NVC is unafraid to trust not only in the goodness of people, but in our shared humanity as well. Key to this belief are the concepts of “needs” and “strategies”. Needs are universal and natural while strategies are attempts to meet a positive need. “At the levels of needs there is no conflict, it is at the level of strategies that we begin to disagree,” says Jeyanthy ruefully. NVC helps people sort through these conflicts to find a solution which meets the requirements of all concerned parties. Jeyanthy believes that this is always possible, if only people are willing to work at it.

It is difficult to overestimate the impact of NVC both in the lives of the individual and the community and Jeyanthy puts it simply when she says that “NVC is invaluable to anyone who has to interact with another human being”. It can bring peace between husband and wife, between boss and employee, between father and son and even between daughter-in-law and mother-in-law. For the community too, NVC is a priceless tool as it gives us an alternative to violence. It has been used successfully in places such as Rwanda, where communities torn apart by brutality have finally come together to hear each other out and resolve their differences.

“NVC goes out of the rightness and wrongness of behaviour and looks instead to the painfulness of the act,” Jeyanthy says. “A person is only violent when they are so caught up in their pain that they cannot see another way or that the person they are harming is another human, like themselves.” She explains that as a society, we have begun to believe that there is simply not enough to go around and that our needs can only be met at the expense of others.
NVC changes that by introducing us to a different way of talking, even as it helps us think differently. She says that NVC is “not just about conflict resolution, it is about empowerment,” because it gives people desperately fighting for their identity a chance to be heard.

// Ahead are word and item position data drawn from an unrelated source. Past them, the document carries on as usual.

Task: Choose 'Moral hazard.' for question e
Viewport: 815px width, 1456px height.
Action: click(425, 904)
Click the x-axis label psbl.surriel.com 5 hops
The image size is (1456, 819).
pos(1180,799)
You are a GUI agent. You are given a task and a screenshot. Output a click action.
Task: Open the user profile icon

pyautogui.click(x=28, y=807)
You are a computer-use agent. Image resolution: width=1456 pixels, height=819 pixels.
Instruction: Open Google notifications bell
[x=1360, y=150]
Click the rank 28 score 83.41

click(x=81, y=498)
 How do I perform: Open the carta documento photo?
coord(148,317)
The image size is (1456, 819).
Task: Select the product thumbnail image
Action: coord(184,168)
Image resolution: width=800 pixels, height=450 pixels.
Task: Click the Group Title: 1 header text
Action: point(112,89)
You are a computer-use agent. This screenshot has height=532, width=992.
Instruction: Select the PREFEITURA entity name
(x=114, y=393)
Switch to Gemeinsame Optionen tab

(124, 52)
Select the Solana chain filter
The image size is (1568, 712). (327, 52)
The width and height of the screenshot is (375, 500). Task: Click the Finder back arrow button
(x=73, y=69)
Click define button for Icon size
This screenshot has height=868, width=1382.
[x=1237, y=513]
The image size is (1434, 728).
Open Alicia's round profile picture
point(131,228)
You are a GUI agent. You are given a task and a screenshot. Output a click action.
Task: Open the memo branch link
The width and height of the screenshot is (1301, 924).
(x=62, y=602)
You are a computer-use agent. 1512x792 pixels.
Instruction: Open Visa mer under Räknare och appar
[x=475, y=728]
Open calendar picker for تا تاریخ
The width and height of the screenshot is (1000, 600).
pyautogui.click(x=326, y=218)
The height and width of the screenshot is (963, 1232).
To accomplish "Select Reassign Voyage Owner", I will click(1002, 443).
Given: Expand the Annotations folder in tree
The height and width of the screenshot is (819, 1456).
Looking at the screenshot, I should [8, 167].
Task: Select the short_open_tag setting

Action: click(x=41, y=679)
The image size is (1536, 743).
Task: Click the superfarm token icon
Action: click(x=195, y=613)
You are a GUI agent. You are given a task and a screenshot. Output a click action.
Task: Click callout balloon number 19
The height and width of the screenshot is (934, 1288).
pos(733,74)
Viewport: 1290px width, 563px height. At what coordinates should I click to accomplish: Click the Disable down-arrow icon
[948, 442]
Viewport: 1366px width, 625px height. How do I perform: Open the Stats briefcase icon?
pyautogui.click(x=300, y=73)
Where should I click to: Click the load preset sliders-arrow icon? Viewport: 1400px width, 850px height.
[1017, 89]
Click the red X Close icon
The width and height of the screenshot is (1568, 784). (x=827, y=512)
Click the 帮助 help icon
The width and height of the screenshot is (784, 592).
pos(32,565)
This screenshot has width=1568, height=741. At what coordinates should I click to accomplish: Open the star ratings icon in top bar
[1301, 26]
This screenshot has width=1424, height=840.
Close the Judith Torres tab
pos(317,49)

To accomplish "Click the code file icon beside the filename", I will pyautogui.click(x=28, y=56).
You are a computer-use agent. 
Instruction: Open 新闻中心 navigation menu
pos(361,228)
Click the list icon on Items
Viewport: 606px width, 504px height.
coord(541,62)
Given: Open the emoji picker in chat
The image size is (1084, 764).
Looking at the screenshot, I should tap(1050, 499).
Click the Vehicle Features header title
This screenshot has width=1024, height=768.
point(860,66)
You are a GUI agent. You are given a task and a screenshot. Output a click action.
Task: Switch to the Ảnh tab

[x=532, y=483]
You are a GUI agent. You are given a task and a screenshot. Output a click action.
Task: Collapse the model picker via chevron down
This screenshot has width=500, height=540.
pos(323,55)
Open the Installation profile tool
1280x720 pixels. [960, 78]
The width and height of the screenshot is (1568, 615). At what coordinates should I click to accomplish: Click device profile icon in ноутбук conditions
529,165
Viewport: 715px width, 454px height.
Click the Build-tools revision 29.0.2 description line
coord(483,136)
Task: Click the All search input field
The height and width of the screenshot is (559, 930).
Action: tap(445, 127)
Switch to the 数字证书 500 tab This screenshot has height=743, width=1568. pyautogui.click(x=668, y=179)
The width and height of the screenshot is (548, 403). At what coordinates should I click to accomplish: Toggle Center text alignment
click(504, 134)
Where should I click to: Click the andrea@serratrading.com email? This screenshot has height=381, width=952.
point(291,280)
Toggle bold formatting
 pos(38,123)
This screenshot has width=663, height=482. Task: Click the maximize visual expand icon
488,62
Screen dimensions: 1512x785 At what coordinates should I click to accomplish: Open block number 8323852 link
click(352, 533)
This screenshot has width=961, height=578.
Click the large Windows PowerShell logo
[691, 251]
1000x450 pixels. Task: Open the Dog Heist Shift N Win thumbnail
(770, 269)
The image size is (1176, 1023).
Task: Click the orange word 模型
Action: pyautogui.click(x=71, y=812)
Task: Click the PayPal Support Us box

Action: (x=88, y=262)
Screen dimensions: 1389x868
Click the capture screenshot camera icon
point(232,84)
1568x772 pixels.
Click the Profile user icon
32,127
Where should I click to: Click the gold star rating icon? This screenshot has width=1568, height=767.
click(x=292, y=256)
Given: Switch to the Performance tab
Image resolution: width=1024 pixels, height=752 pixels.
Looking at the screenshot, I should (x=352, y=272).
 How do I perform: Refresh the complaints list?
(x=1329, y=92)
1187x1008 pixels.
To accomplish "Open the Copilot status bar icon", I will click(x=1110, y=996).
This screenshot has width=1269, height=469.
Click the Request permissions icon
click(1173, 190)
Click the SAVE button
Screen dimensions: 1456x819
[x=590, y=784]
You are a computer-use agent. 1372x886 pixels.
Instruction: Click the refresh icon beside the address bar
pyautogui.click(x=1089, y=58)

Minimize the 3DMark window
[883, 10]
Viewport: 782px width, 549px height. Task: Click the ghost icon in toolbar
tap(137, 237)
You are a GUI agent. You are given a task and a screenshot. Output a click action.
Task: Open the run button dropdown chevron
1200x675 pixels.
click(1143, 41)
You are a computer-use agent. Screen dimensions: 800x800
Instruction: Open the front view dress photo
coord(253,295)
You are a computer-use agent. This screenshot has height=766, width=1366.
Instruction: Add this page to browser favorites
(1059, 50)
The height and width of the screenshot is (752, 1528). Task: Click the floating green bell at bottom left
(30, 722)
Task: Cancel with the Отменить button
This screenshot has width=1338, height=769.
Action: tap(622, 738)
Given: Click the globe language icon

Jeyanthy, who has herself conducted over a 100 training sessions all over the island, believes that NVC could find many applications in Sri Lanka. She tells of how one Police Inspector came up to her and said “if you were to teach this to all the children in the school, then nobody would ever have to come to me”.
Such responses are common. In fact Jeyanthy says that “those who have fought the hardest have become its biggest advocates”. Many, who dismissed it as a “western idea”, soon realised that NVC draws its inspiration from cultures all over the world and has been adapted to fit different contexts, religions and even entire cultures. NVC has begun to seep into workplaces as well, and internationally, many people are working on applying its core principles to corporations and institutions.

Learning NVC, is akin to studying a new language in some ways, and aside from needs and strategies, there is much to else to learn and internalise. While the concept remains simple, practising it takes time and experience.